What you will do: Would you restate all the data that follows, word for word?

Stored records:
----

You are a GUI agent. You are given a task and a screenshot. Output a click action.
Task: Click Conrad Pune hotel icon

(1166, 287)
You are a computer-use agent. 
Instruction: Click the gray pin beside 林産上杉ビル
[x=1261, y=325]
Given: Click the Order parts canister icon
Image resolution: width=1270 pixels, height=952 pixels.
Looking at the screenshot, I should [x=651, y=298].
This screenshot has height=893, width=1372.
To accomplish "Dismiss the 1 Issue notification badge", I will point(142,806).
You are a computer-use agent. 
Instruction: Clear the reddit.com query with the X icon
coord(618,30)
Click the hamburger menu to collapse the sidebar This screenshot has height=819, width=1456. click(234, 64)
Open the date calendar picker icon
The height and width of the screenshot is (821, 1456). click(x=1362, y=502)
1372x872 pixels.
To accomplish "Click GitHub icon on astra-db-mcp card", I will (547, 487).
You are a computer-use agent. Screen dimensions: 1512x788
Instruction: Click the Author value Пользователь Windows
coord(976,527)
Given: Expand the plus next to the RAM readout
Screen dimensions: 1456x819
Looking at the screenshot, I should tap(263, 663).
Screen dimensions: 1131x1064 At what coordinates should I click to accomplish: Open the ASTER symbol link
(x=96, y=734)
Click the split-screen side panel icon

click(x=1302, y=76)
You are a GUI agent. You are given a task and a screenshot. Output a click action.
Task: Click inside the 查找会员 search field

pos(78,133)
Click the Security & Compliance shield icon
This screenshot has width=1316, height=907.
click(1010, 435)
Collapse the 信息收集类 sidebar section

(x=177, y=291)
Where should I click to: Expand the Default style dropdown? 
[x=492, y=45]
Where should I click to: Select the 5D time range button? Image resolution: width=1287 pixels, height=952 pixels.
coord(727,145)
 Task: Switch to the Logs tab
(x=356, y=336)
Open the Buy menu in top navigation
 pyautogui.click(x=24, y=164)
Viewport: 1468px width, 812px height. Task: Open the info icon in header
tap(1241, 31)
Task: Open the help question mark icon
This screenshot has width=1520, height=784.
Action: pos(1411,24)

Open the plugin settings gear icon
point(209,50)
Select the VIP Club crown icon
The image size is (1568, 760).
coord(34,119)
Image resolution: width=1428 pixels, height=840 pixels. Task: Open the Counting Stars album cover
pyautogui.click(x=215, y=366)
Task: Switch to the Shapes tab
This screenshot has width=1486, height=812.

----

Reply to the exercise:
You are a GUI agent. You are given a task and a screenshot. Output a click action.
Task: Click Conrad Pune hotel icon

(1166, 287)
You are a computer-use agent. 
Instruction: Click the gray pin beside 林産上杉ビル
[x=1261, y=325]
Given: Click the Order parts canister icon
Image resolution: width=1270 pixels, height=952 pixels.
Looking at the screenshot, I should [x=651, y=298].
This screenshot has height=893, width=1372.
To accomplish "Dismiss the 1 Issue notification badge", I will point(142,806).
You are a computer-use agent. 
Instruction: Clear the reddit.com query with the X icon
coord(618,30)
Click the hamburger menu to collapse the sidebar This screenshot has height=819, width=1456. click(234, 64)
Open the date calendar picker icon
The height and width of the screenshot is (821, 1456). click(x=1362, y=502)
1372x872 pixels.
To accomplish "Click GitHub icon on astra-db-mcp card", I will (547, 487).
You are a computer-use agent. Screen dimensions: 1512x788
Instruction: Click the Author value Пользователь Windows
coord(976,527)
Given: Expand the plus next to the RAM readout
Screen dimensions: 1456x819
Looking at the screenshot, I should tap(263, 663).
Screen dimensions: 1131x1064 At what coordinates should I click to accomplish: Open the ASTER symbol link
(x=96, y=734)
Click the split-screen side panel icon

click(x=1302, y=76)
You are a GUI agent. You are given a task and a screenshot. Output a click action.
Task: Click inside the 查找会员 search field

pos(78,133)
Click the Security & Compliance shield icon
This screenshot has width=1316, height=907.
click(1010, 435)
Collapse the 信息收集类 sidebar section

(x=177, y=291)
Where should I click to: Expand the Default style dropdown? 
[x=492, y=45]
Where should I click to: Select the 5D time range button? Image resolution: width=1287 pixels, height=952 pixels.
coord(727,145)
 Task: Switch to the Logs tab
(x=356, y=336)
Open the Buy menu in top navigation
 pyautogui.click(x=24, y=164)
Viewport: 1468px width, 812px height. Task: Open the info icon in header
tap(1241, 31)
Task: Open the help question mark icon
This screenshot has width=1520, height=784.
Action: pos(1411,24)

Open the plugin settings gear icon
point(209,50)
Select the VIP Club crown icon
The image size is (1568, 760).
coord(34,119)
Image resolution: width=1428 pixels, height=840 pixels. Task: Open the Counting Stars album cover
pyautogui.click(x=215, y=366)
Task: Switch to the Shapes tab
This screenshot has width=1486, height=812.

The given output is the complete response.